Early neurotoxic effects of inhalation exposure to aluminum and/or manganese assessed by serum levels of phospholipid-binding Clara cells protein.

Little is known on the disturbances of lung epithelium function in aluminum casting smelters and shipyard welders exposed by inhalation to irritant occupational pollutants, dust and fumes. The exact mechanism of aluminum and manganese toxicity is not known, but it is thought that they may potentiate oxidative and inflammatory stress, leading to impaired neurological function. The aim of the study was to investigate the subclinical effects of aluminum and manganese exposure on the nervous system and to assess their relationship to the biomarkers of exposure and effect in workers exposed to neurotoxic fumes. The relationship between the neurological and respiratory effects was investigated in 50 workers at aluminum casting smelters exposed to x(GM) = 0.29 Al(2)O(3) mg m(-3), and 59 shipyard welders exposed to x(GM) = 0.16 Mn mg m(-3), and the reference group. Serum anti-inflammatory, phospholipid-binding Clara cell protein (CC16) as a peripheral marker of the bronchiolar epithelium function measured. The lowest CC16 concentrations were found in workers showing subjective CNS symptoms and abnormal neurophysiological findings: EEG and visual evoked potentials. A strong inverse relationship was found between serum Al (Al-S) and CC16 concentrations (p = 0.006).

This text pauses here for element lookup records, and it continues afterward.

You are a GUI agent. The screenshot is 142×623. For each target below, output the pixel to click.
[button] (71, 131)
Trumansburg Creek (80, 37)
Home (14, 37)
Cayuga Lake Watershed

Younger smelter workers and welders, with a shorter exposure duration, presented a higher number of VEPs than the workers employed for a longer period of time. The sub-clinical neurological symptoms (VEP) and low CC16 level can be associated with an internalization of Al ions with lipid fractions of the lung epithelium, which in turn may help Al ions overcome the blood-brain barrier. The inhibited secretion of anti-inflammatory Clara cell protein and low respiratory performance in younger Mn welders was found to enhance subclinical neurotoxic symptoms, especially VEPs, related to exposure to airborne Mn and Mn-B.